When to get a booster?
Madhi says to truly benefit from the boost, especially in protecting against mild-to-moderate COVID-19 disease, you need to time the boost to coincide with an upswing in the number of cases and with the next wave. “So if you boost now with the monovalent vaccine and the next wave occurs only 20 weeks from now, you’re not going to benefit much at all in being protected against mild-to-moderate disease, because by then the antibody would have waned.
While Madhi would not insist on the bivalent vaccines, he says the reason the department is not buying the vaccine “likely indicates they’ve got a massive surplus of monovalent vaccine that’s going to expire and it’s (the bivalent boost) going to be an additional cost. So it’s going to be more money pretty much flushed down the drain, especially when people are not interested. Essentially, the number of individuals getting a fourth dose of vaccine is nominal.”
Madhi says while the department argues that there are no prohibitions on the private sector from importing vaccines, the regulatory framework needs to change. Especially, he says, liability cover in the event that a person who has received a private sector-procured vaccine develops a vaccine adverse event.
Mohale confirmed that vaccines procured by and administered in the private sector are not covered by the government’s COVID-19 Vaccine Injury No-fault Compensation Scheme.
Madhi says, “Once the scheme is extended to the private sector, companies will become more engaged.”
He points out that the US CDC’s decision to recommend the bivalent vaccine “to all and sundry” is more of an anomaly rather than the norm. The focus of the UK and the WHO is primarily on boosting high-risk individuals.

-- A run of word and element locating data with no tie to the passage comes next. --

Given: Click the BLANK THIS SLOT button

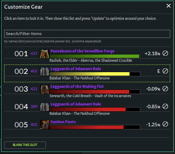Looking at the screenshot, I should coord(25,145).
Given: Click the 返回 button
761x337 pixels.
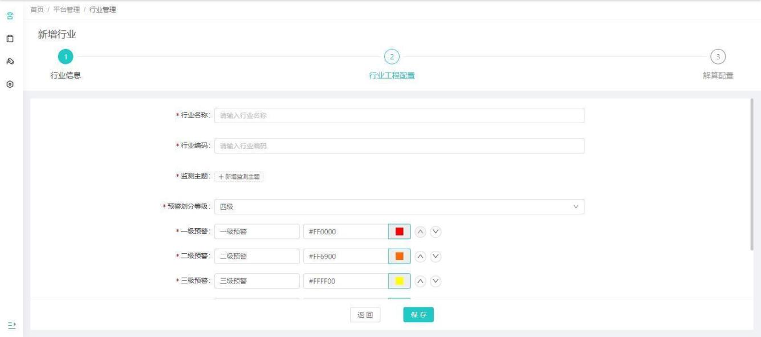Looking at the screenshot, I should point(365,315).
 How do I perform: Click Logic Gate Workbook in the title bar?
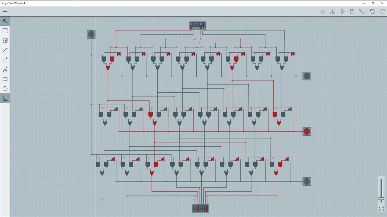(x=14, y=3)
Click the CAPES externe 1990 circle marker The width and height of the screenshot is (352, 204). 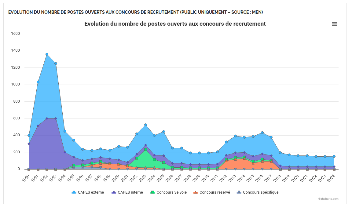click(x=29, y=135)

“It’s difficult to understand what [the] United States is trying to achieve by just asking everyone to be boosted with the bivalent vaccine,” he says.
“Most importantly, South Africans over the age of 60 years, especially those with underlying health conditions who have not had their fourth dose, should get it as soon as possible. The evidence is clear that a fourth and fifth dose does increase protection in this age group,” Mahdi says.